Tuesday, June 22, 2010

Solstice Fire I

Summer solstice comes and goes every year. Since I’ve been observing it’s significance to our lives, it has rained (2009) and I’ve had to work all day (2010). But even now, in seeing it is the beginning of summer and the fire season here in the Midwest I’ve come to accept that for the last two years my dreams of a solstice celebration with bounties of food, bon fires, chants, and dancing are still yet a few years away. So for the time and times being, I’ll have to celebrate Litha in my own way.

Yesterday I started out by giving an offering of corn meal to the elements, to the Earth Mother, to the summer sky, to the Fiery Sun, and to Artemis who is helping me with some endeavors. I then rode my bike to work and passed by the hawk who looks for her breakfast on the electrical pole everyday. We flew side by side for a while, like most mornings, then she turned around and I continued down the road. I worked all day under the sun. I took some time after I ate my lunch to meditated and connect with the power of this day. I felt stillness. It was like a iron or copper pole held the sun directly above the earth. The sliver wheel had once again come to a point, and I felt the heat of summer descended into the earth from the sun. Photons of light made into a brilliant show of plant life which lives rise to bugs and birds and all of nature. She is the conduit for all that is and full of life.
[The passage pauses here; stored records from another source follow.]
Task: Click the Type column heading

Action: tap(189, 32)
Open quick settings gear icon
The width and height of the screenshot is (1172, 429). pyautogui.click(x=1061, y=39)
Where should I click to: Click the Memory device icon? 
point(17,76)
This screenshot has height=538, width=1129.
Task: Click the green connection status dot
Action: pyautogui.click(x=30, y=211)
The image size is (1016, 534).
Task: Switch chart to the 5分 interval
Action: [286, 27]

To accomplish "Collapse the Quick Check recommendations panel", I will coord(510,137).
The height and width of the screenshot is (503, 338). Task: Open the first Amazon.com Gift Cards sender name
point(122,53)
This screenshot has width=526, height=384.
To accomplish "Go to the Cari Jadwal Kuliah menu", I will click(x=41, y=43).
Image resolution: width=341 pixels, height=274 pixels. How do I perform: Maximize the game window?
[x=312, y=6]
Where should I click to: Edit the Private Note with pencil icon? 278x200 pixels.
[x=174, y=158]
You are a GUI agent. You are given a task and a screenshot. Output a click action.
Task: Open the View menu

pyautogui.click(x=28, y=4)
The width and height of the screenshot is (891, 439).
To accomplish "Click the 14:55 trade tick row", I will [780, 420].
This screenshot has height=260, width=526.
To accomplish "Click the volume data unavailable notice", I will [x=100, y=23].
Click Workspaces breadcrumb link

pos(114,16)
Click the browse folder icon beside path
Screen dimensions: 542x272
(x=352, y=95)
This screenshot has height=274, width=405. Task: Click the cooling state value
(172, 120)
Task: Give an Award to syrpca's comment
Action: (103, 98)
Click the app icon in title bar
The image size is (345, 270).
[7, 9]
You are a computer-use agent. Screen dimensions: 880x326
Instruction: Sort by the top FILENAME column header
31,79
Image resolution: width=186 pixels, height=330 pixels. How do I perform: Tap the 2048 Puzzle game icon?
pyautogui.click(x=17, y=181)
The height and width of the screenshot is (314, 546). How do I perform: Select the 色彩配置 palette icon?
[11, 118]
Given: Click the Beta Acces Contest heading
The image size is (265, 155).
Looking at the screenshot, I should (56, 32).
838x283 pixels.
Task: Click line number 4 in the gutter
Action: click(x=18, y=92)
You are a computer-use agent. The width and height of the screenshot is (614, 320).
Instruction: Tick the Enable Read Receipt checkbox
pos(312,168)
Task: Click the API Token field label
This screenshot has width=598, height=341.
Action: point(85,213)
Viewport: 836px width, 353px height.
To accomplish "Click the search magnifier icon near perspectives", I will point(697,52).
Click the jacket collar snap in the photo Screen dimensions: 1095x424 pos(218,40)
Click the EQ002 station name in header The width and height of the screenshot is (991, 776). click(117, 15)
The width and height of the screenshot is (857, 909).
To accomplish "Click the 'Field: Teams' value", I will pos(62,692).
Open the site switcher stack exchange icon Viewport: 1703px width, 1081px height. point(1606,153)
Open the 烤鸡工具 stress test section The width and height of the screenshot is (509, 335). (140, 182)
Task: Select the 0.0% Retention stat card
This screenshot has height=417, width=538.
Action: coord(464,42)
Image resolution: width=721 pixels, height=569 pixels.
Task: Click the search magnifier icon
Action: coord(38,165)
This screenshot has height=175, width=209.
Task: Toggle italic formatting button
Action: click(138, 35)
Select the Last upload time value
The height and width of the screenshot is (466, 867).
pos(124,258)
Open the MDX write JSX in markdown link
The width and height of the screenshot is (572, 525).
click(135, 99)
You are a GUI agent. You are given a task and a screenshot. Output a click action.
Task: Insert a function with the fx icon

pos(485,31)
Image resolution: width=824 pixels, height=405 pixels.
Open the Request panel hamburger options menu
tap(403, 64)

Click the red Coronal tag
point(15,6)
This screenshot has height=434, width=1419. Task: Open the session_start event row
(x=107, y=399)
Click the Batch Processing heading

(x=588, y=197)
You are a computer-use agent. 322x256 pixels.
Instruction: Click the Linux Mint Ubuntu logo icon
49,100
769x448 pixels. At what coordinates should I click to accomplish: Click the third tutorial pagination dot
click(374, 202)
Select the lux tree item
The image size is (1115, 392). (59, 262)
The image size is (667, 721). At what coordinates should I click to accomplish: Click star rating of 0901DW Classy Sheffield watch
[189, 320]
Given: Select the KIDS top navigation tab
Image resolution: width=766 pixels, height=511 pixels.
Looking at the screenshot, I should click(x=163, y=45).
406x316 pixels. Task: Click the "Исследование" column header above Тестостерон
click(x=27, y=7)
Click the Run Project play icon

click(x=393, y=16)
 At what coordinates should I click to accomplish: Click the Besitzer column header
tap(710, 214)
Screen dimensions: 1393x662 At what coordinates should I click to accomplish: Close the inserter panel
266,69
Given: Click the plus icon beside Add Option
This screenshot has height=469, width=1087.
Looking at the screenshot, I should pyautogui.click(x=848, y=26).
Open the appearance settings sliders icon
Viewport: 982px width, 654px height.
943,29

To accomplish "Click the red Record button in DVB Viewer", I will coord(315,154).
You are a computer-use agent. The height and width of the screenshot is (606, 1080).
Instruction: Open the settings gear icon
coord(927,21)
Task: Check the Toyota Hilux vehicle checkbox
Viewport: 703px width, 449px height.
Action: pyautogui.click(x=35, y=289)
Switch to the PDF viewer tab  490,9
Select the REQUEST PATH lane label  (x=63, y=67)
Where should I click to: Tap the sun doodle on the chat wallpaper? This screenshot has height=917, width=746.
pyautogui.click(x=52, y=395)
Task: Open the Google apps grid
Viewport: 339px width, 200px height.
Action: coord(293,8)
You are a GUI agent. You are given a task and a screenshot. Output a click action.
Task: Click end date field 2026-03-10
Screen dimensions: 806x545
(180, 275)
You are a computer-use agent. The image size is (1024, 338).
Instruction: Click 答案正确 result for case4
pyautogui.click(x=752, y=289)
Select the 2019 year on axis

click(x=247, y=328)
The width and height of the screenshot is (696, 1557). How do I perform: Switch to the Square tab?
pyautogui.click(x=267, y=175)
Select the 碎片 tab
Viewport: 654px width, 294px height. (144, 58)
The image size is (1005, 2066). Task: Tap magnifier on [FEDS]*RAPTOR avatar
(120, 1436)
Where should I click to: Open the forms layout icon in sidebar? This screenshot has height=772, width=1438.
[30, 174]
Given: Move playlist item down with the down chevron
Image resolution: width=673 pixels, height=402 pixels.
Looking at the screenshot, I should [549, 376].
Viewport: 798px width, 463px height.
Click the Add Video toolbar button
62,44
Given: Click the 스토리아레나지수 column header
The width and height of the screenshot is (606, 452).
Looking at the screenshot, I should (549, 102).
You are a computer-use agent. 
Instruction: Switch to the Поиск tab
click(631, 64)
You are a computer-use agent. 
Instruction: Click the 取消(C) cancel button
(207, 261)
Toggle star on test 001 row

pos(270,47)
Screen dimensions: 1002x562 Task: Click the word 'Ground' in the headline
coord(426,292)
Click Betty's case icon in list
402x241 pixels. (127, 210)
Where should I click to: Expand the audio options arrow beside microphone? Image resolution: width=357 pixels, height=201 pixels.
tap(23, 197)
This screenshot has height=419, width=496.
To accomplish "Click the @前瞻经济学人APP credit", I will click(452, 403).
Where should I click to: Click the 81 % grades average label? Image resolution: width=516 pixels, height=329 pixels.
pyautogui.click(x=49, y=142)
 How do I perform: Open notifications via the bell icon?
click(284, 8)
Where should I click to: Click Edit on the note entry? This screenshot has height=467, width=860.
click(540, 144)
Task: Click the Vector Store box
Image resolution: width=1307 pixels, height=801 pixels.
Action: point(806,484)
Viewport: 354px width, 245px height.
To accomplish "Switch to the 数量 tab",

Later that day, I sat in the yard and watched the sun fall below the horizon. The moon made her way up into the sky and a gentle breeze cooled my sun tanned arms. The sun disappeared leaving a gray blue sky and the sliver wheel continued on. Going inside and to my bed, the moon cast her light on to my skin though my south facing window. The wind cooled the heated attic and I drifted into sleep. In my dreams I laughed and woke myself up. Lord only knows what was so funny. Returning to sleep, I dreamed of my Aunt Kathy. Weather it was her spirit meeting me on some plane of consciousness or my memory of her playing on the screen of my minds eye, I’m not sure. She looked different, more youthful with red and blond hair. I cry every time she appears in my dreams. Perhaps one day I will stop my emotions for filling me with sadness for her passing or joy with meeting up with her again will be able to receive her intention for apparition.

3 comments:

Sara Ann said...

This is beautiful Charles! Thank you again for your splendid words and imagery. I was quite caught up in my work of the day until I came and read your blog -- it was just like talking to you after class last semester. I cannot begin to say how very much I miss those times, some days. However, I have begun to read "The Spiral Dance" and am about to start on "The Earth Path" -- so in a way, I have a piece of you, and of our Women and Spirituality class, waiting for me every evening when I come home and settle down to read by my garden. :)

Much love --
--Sara

Chuck said...

I'm glad you're enjoying my writings. I've a lot of time to think at the farm. Manual labor doesn't require much brain power. I contemplate a lot and then when I have time, i write my thoughts down. I try not to unleash the unbridled and spiraling steams of my consciousness that make their way on to paper or text document on the public. Only the refined ramblings make it on the blogs. Hope your liking Starhawk as much as I am.

Sara Ann said...

Love her!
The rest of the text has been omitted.